[Exercise inputs — start]

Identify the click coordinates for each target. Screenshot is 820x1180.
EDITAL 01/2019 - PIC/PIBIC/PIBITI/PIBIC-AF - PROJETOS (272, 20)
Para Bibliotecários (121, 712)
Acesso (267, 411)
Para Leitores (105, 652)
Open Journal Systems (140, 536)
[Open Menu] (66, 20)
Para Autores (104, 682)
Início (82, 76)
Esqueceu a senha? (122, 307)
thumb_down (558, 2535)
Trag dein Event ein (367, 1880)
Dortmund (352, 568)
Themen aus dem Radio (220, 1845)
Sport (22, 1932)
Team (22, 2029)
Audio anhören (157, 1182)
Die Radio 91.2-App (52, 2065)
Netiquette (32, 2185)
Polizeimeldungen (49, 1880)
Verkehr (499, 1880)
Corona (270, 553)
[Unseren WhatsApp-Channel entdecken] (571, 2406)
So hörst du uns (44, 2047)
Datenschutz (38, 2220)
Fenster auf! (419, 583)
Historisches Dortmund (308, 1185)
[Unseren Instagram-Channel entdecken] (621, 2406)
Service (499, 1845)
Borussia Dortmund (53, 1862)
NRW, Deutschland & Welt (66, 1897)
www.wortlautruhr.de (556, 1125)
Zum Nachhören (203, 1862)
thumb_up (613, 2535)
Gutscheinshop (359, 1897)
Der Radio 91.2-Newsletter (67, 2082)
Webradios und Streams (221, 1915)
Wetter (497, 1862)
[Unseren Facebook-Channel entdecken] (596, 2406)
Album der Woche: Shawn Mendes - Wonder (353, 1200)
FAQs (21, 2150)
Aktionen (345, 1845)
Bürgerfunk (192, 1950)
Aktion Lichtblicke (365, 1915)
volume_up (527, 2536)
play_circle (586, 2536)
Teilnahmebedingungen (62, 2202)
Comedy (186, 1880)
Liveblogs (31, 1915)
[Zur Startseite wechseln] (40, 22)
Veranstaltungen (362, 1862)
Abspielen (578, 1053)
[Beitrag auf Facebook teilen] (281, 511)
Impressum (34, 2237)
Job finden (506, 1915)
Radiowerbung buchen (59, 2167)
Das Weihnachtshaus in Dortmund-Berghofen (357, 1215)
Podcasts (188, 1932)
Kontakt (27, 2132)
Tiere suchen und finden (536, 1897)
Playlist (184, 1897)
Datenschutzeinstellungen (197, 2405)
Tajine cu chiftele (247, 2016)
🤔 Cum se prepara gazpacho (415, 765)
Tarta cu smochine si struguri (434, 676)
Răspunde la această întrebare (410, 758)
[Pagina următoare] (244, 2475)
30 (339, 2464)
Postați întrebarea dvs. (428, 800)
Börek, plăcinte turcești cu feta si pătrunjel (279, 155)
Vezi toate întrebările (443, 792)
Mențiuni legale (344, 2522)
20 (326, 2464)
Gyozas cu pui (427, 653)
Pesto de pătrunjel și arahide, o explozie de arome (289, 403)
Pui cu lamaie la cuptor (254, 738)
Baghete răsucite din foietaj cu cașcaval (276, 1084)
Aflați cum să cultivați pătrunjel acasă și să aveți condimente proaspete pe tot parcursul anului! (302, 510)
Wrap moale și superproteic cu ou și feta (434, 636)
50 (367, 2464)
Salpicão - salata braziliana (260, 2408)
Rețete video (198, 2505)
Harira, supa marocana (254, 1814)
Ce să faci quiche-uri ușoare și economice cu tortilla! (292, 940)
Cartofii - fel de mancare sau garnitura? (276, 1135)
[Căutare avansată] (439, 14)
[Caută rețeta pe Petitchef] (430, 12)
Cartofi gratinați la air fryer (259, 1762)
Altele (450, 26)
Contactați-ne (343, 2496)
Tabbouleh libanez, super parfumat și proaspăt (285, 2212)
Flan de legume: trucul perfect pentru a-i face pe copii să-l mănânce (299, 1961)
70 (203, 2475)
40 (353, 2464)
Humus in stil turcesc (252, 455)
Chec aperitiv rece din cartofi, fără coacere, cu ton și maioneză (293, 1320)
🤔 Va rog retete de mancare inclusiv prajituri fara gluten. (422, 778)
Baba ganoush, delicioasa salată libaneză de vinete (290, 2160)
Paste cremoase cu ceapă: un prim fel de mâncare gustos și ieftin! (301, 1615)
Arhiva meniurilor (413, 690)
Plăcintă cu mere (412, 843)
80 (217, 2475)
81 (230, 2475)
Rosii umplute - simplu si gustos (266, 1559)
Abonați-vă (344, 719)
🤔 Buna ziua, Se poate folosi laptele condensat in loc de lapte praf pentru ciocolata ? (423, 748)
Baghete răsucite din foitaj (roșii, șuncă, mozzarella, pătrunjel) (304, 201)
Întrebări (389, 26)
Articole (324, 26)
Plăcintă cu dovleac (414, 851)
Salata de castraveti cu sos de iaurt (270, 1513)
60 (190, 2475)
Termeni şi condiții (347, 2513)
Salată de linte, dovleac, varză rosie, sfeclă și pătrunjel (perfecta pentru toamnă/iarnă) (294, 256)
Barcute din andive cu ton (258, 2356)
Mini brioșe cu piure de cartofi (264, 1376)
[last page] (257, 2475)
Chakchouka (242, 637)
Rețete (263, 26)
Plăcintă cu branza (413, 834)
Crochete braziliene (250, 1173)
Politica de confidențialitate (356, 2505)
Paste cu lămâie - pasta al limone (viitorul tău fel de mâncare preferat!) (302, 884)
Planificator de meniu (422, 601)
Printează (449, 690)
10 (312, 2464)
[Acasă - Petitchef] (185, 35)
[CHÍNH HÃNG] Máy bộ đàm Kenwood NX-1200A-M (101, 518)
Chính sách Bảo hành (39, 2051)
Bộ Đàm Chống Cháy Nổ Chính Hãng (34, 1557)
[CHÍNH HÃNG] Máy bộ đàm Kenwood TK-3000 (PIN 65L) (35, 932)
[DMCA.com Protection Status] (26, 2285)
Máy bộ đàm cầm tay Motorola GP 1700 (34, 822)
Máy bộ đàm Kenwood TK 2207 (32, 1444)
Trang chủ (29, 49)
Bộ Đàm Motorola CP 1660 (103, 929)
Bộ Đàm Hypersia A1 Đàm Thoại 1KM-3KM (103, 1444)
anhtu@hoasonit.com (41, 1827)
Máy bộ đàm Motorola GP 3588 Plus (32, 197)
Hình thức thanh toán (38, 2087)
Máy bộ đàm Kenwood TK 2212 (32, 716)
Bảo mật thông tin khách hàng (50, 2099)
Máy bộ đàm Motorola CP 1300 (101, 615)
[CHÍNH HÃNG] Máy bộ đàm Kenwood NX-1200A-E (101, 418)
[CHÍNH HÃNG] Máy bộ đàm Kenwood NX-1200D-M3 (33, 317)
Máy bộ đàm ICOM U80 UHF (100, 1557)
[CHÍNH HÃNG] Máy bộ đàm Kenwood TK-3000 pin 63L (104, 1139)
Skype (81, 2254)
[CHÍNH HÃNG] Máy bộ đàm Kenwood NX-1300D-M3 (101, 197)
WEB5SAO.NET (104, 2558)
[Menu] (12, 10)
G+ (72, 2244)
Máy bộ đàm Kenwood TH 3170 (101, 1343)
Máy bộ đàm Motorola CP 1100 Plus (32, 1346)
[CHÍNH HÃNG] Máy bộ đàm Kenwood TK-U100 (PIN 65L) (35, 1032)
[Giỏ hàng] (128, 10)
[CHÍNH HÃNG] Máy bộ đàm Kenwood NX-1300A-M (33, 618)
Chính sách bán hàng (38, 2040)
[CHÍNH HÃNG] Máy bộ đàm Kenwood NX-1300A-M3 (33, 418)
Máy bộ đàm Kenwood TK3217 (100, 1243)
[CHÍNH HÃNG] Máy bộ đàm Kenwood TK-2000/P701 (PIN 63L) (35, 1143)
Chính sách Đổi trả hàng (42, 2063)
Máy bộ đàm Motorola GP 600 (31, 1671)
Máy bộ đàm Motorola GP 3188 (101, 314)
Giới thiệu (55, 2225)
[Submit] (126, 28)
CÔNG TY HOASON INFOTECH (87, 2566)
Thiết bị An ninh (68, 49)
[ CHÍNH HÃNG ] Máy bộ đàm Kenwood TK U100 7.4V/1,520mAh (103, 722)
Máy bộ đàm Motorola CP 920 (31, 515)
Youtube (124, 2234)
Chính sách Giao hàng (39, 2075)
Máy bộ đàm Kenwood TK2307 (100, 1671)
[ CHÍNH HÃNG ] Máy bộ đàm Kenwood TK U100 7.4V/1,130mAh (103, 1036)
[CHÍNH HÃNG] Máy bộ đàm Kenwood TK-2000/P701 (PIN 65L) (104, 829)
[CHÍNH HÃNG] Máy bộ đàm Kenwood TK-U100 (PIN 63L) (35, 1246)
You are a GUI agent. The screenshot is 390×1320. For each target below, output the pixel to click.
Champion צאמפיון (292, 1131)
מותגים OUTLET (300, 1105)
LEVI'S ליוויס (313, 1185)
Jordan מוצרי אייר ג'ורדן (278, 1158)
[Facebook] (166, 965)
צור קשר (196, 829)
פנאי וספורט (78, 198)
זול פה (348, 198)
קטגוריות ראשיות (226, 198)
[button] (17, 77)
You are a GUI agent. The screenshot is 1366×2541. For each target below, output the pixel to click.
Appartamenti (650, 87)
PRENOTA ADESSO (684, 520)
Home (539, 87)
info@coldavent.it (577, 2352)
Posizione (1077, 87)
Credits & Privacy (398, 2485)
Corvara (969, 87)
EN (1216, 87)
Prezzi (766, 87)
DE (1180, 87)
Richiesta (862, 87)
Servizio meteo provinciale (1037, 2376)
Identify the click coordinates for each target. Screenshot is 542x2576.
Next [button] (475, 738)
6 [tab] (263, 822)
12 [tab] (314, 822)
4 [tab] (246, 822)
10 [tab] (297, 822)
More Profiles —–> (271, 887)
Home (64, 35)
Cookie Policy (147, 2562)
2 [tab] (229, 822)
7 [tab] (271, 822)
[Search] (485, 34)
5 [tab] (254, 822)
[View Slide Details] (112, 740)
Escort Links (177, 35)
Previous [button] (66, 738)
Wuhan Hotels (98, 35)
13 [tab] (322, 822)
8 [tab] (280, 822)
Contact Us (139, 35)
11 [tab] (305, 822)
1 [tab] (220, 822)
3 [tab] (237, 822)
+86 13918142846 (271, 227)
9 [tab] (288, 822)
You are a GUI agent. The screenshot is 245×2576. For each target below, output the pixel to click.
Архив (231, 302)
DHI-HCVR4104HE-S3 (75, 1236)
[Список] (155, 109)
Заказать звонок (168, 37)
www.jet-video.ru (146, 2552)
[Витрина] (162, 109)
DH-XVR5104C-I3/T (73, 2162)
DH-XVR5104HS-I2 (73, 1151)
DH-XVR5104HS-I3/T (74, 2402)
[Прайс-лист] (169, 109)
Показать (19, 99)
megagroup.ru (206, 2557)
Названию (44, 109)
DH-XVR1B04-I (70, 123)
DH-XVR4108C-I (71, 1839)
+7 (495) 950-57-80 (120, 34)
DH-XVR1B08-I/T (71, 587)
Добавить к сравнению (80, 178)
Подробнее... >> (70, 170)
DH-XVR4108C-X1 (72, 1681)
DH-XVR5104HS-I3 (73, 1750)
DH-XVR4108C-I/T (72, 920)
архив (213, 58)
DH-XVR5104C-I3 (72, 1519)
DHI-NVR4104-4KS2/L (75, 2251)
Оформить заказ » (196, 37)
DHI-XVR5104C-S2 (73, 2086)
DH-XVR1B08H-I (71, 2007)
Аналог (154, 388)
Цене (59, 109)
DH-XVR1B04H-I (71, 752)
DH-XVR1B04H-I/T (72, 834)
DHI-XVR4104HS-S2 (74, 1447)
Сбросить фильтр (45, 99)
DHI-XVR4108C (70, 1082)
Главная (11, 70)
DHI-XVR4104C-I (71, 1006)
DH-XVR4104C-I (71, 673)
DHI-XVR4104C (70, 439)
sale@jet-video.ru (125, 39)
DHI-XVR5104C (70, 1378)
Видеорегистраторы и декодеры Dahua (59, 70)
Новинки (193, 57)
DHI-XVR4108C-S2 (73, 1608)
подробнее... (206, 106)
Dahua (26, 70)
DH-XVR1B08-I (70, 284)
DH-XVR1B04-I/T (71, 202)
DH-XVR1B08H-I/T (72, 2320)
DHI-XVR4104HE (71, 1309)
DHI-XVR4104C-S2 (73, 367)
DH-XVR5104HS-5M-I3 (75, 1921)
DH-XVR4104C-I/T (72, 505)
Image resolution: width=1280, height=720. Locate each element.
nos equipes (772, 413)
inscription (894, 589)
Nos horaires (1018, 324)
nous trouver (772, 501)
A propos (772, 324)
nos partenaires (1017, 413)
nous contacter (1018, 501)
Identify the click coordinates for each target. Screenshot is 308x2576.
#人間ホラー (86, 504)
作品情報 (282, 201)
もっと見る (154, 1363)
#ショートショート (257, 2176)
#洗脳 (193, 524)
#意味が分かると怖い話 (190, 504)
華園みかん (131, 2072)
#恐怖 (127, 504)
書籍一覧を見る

[Exercise inputs — finish]

## Directions
Each line from the first line of the listing through the line with "gazpacho (415, 765)" must be output exactly, both ends included, and no other line may appear.

## Exercise solution
Identify the click coordinates for each target. Screenshot is 820x1180.
EDITAL 01/2019 - PIC/PIBIC/PIBITI/PIBIC-AF - PROJETOS (272, 20)
Para Bibliotecários (121, 712)
Acesso (267, 411)
Para Leitores (105, 652)
Open Journal Systems (140, 536)
[Open Menu] (66, 20)
Para Autores (104, 682)
Início (82, 76)
Esqueceu a senha? (122, 307)
thumb_down (558, 2535)
Trag dein Event ein (367, 1880)
Dortmund (352, 568)
Themen aus dem Radio (220, 1845)
Sport (22, 1932)
Team (22, 2029)
Audio anhören (157, 1182)
Die Radio 91.2-App (52, 2065)
Netiquette (32, 2185)
Polizeimeldungen (49, 1880)
Verkehr (499, 1880)
Corona (270, 553)
[Unseren WhatsApp-Channel entdecken] (571, 2406)
So hörst du uns (44, 2047)
Datenschutz (38, 2220)
Fenster auf! (419, 583)
Historisches Dortmund (308, 1185)
[Unseren Instagram-Channel entdecken] (621, 2406)
Service (499, 1845)
Borussia Dortmund (53, 1862)
NRW, Deutschland & Welt (66, 1897)
www.wortlautruhr.de (556, 1125)
Zum Nachhören (203, 1862)
thumb_up (613, 2535)
Gutscheinshop (359, 1897)
Der Radio 91.2-Newsletter (67, 2082)
Webradios und Streams (221, 1915)
Wetter (497, 1862)
[Unseren Facebook-Channel entdecken] (596, 2406)
Album der Woche: Shawn Mendes - Wonder (353, 1200)
FAQs (21, 2150)
Aktionen (345, 1845)
Bürgerfunk (192, 1950)
Aktion Lichtblicke (365, 1915)
volume_up (527, 2536)
play_circle (586, 2536)
Teilnahmebedingungen (62, 2202)
Comedy (186, 1880)
Liveblogs (31, 1915)
[Zur Startseite wechseln] (40, 22)
Veranstaltungen (362, 1862)
Abspielen (578, 1053)
[Beitrag auf Facebook teilen] (281, 511)
Impressum (34, 2237)
Job finden (506, 1915)
Radiowerbung buchen (59, 2167)
Das Weihnachtshaus in Dortmund-Berghofen (357, 1215)
Podcasts (188, 1932)
Kontakt (27, 2132)
Tiere suchen und finden (536, 1897)
Playlist (184, 1897)
Datenschutzeinstellungen (197, 2405)
Tajine cu chiftele (247, 2016)
🤔 Cum se prepara gazpacho (415, 765)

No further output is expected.